Cependant, si de nombreuses études se sont penchées sur la
reconnaissance faciale des émotions, aucune jusqu'à présent n'avait
cherché à savoir comment le cerveau intègre ses propres expressions. Le
docteur Rony Paz et son équipe de chercheurs à l'Institut Weizmann
(Rehovot, Israël), ont cherché à pallier ce manque.
L'idée : mettre face
à face deux singes séparés par une fenêtre opaque. De temps à autre, la
fenêtre devenait claire, permettant aux deux singes d'interagir pendant
quelques secondes par le biais d'expressions faciales.
Au cours de
cette expérience, l'activité neuronale des cobayes a été enregistrée,
ceci afin de pouvoir corréler cette dernière avec leurs interactions
sociales. Les chercheurs se sont concentrés sur deux aires cérébrales
connues pour être impliquées dans les processus émotionnels : l'amygdale
ainsi qu'une région spécifique du cortex.
Le rôle de l'amygdale
Lors de cette expérience, dont les résultats ont été publiés dans les Proceedings of the National Academy of Sciences (PNAS), les chercheurs ont identifié trois principales expressions faciales :
1. une expression positive, sous forme d'un baiser et d'une contraction des muscles entourant les lèvres ;
2. une expression menaçante, caractérisée par un haussement des sourcils et de rapides mouvements des yeux ;
3. une expression neutre, observée en l'absence d'interactions sociales, quand la fenêtre était opaque.

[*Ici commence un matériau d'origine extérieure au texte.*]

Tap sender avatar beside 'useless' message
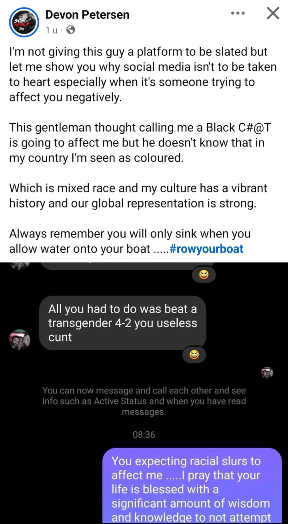pyautogui.click(x=20, y=340)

En corrélant l'activité neuronale avec ces trois grands types de
comportements, ils ont découvert que l'amygdale possédait l'information
sur l'émission d'un sourire, avant même que celui-ci ne soit présent.
Ceci proviendrait d'une connexion directe entre l'aire motrice
responsable du sourire et l'amygdale.
L'amygdale et le cortex peuvent
ainsi aisément intégrer les expressions faciales des congénères avec nos
propres expressions, et nous renseigner sur la situation sociale.
Les bases pour un modèle neuronal de l'autisme
L'équipe du docteur Rony Paz envisage deux principales
orientations pour la suite. La première serait d'examiner si les mêmes
circuits neuronaux sont impliqués dans l'apprentissage social. Cette
procédure d'apprentissage, très étudiée chez les primates, implique que
l'animal apprenne en observant ses pairs.
Comme dans le cas des
expressions faciales, un tel apprentissage demande donc que l'animal
soit capable de corréler les actions d'un ou plusieurs congénères avec
les siennes. D'où l'hypothèse que les circuits neuronaux mis en évidence
dans cette étude pourraient être impliqués dans l'apprentissage social.
Une autre suite possible serait d'utiliser ces résultats pour mieux
comprendre les maladies neuropsychiatriques à l'origine de troubles de
la communication, telles que l'autisme.
En effet, il a été montré que les circuits neuronaux considérés dans cette étude sont déficients chez les autistes, mais aucun modèle pour étudier ces réseaux n'était disponible. La présente étude constitue donc une base pour l'élaboration d'un modèle neuronal de l'autisme.